Developed by scientists from the University of Antwerp and the University of Leuven in Belgium, the device only requires light to work, making it a promising technology for cities looking to improve their air quality.
“We use a small device with two rooms separated by a membrane,” said study lead author professor Sammy Verbruggen, from the Universities of Antwerp and Leuven.
“Air is purified on one side, while on the other side hydrogen gas is produced from a part of the degradation products. This hydrogen gas can be stored and used later as fuel, as is already being done in some hydrogen buses, for example. “
The device is currently only available as a prototype, but the researchers plan to scale it up to be used in industrial-level settings, where it could be used to combat the ever-growing problem of urban air pollution.
The device relies on specific nanomaterials within the its membrane, which act as a catalyst to help convert air pollution into hydrogen.
Previously these materials have been used to convert water into hydrogen, however the researchers found that using polluted air was not only also possible, but potentially more effective.

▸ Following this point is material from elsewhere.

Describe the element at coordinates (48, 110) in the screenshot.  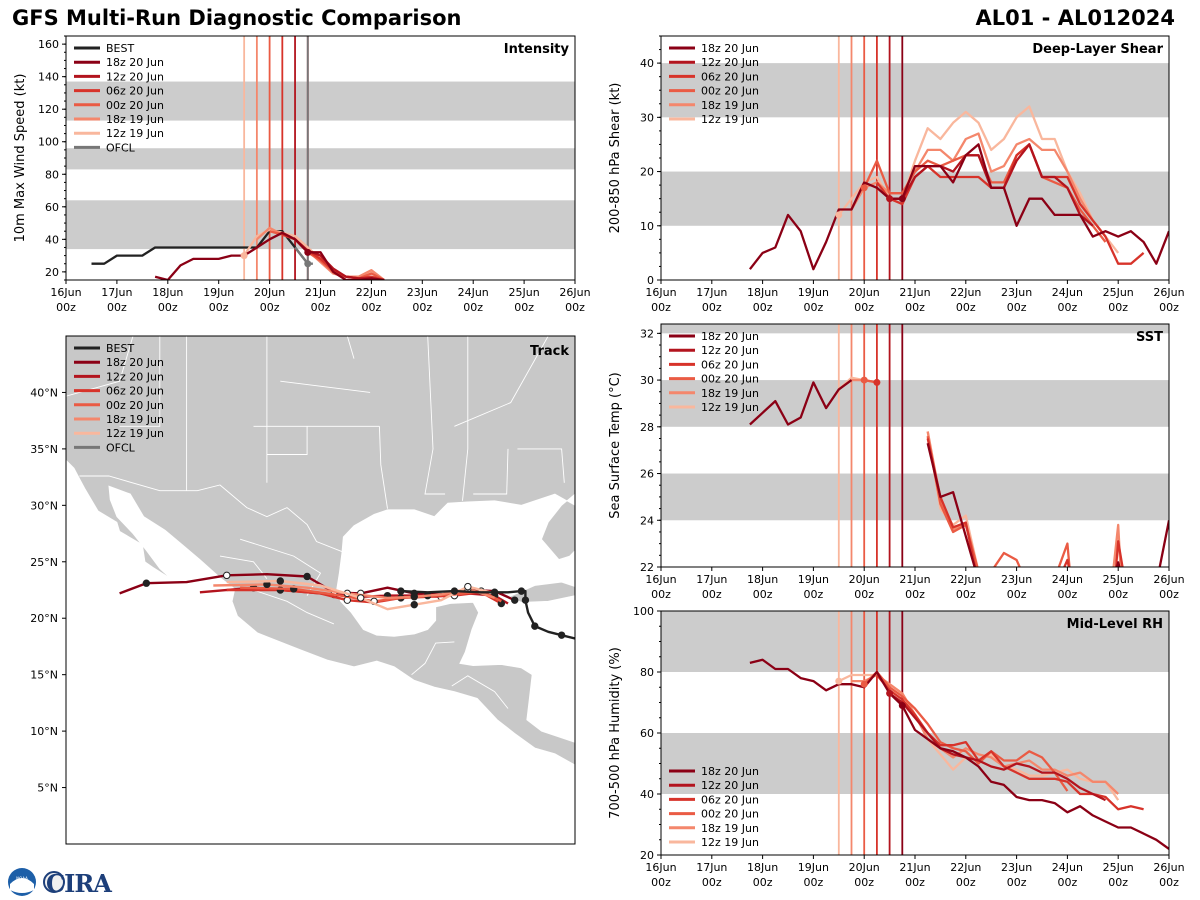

“These catalysts are capable of producing hydrogen gas and breaking down air pollution,” explained Verbruggen. “In the past, these cells were mostly used to extract hydrogen from water. We have now discovered that this is also possible, and even more efficient, with polluted air.”
With a prototype now demonstrated, the researchers plan to develop an industrial-scale version.
“We are currently working on a scale of only a few square centimetres. At a later stage, we would like to scale up our technology to make the process industrially applicable,” explained Verbruggen.
“We are also working on improving our materials so we can use sunlight more efficiently to trigger the reactions. “
Air pollution is a problem attracting increasing attention in much of the world. The UK government, for example, is currently being sued for repeatedly failing to act on the problem, having taken little action after repeatedly breaching legal air pollution limits in many of its urban areas.
A growing body of research is also drawing links between air pollution and poor health. A study published in ACS Nano in April suggested that nanoscale particles in polluted air could be contributing to heart disease and strokes, while a study by Yale School of Public Health found that air pollution contributes to higher levels of depression.
Other conditions linked to poor air quality include lung cancer and respiratory diseases such as asthma.
It is hoped that the research, which is published today in the journal ChemSusChem, could help to combat the problem.